-
Notifications
You must be signed in to change notification settings - Fork 22
Plug in API Corpora Archive
Plug-ins / [corparch]
interface: plugins.abstract.corpora.AbstractSearchableCorporaArchive type: required client-side: yes
The corparch plug-in provides a way how to search and select corpora.
# AbstractSearchableCorporaArchive.get_corpus_info(corp_id, language=None)
Returns:
- plugins.abstract.corpora.CorpusInfo
# AbstractSearchableCorporaArchive.get_list(user_allowed_corpora)
# AbstractSearchableCorporaArchive.search(plugin_api, user_id, query, offset=0, limit=None, filter_dict=None)
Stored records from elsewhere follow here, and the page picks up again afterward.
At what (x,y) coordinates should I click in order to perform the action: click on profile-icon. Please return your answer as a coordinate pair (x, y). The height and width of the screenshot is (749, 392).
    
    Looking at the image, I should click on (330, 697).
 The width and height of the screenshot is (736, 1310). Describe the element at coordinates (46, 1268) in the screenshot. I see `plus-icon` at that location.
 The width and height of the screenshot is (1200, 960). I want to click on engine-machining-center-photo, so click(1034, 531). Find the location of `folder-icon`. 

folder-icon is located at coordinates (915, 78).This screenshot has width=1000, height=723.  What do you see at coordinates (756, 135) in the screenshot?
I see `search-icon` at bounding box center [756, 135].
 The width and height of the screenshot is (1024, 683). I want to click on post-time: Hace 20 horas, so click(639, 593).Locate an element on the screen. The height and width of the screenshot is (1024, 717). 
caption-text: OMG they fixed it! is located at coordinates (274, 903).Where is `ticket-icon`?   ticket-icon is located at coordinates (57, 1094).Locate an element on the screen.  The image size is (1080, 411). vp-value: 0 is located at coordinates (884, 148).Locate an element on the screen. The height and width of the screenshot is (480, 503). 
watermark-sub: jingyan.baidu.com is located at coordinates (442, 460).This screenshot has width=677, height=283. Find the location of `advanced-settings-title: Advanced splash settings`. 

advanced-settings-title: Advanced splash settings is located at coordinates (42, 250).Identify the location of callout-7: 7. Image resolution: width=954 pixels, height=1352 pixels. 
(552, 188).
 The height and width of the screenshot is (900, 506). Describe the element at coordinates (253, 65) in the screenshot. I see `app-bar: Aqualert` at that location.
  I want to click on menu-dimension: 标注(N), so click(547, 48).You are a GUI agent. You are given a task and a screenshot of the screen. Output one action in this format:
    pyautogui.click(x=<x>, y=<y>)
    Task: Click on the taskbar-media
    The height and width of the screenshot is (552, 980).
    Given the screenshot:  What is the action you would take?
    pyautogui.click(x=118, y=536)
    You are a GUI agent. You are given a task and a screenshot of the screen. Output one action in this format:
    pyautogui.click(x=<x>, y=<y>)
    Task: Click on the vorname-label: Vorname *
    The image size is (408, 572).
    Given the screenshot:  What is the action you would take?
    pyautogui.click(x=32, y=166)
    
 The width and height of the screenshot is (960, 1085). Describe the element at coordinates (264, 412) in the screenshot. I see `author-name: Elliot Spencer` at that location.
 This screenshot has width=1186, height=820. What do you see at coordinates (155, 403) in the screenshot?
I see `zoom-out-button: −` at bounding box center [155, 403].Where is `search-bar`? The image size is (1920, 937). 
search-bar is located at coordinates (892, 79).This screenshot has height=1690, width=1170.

Returns a subset of corplist matching provided query.
arguments:
- plugin_api -- a controller.PluginApi instance
- user_id -- a database ID of the user who triggered the search
- query -- any search query the concrete plug-in implementation can understand (KonText itself just passes it around).
- offset -- return a list starting from this index (zero-based; default is 0)
- limit -- a maximum number of items to return (default is None; interpretation of None is up to the plug-in, i.e. it can be "no limit" or "default limit" etc.) *filter_dict -- a dict or werkzeug.datastructures.MultiDict containing additional arguments of the search request; KonText just passes Request.args here
returns:
- a JSON-serializable dictionary a concrete plug-in implementation understands
# AbstractSearchableCorporaArchive.initial_search_params(user_id, lang)
This plug-in reads a hierarchical list of corpora from an XML file (it can be part of config.xml but not necessarily). A corpus is described and placed in a hierarchy in the following way:
<corplist title="">
<corplist title="Synchronic Corpora">
<corplist title="SYN corpora">
<corpus id="SYN2010" web="http://www.korpus.cz/syn.php" sentence_struct="s" tagset="czech_tagset" />
... etc...
</corplist>
<corplist title="Diachronic Corpora">
<corpus id="DIA" />
</corplist>
</corplist>
</corplist>
Attributes for the corplist element:
attr. name | description |
---|---|
title | name of the group |
Attributes for the corpus element:
attr. name | description |
---|---|
ident | name of the corpus (as used within registry files) |
sentence_struct | structure delimiting sentences |
tagset | (optional) tagset used by this corpus |
web | (optional) external link containing information about the corpus |
Please note that you do not have to put the corplist subtree into the config.xml file. corparch can be configured to load any XML file and search for the tree node anywhere you want.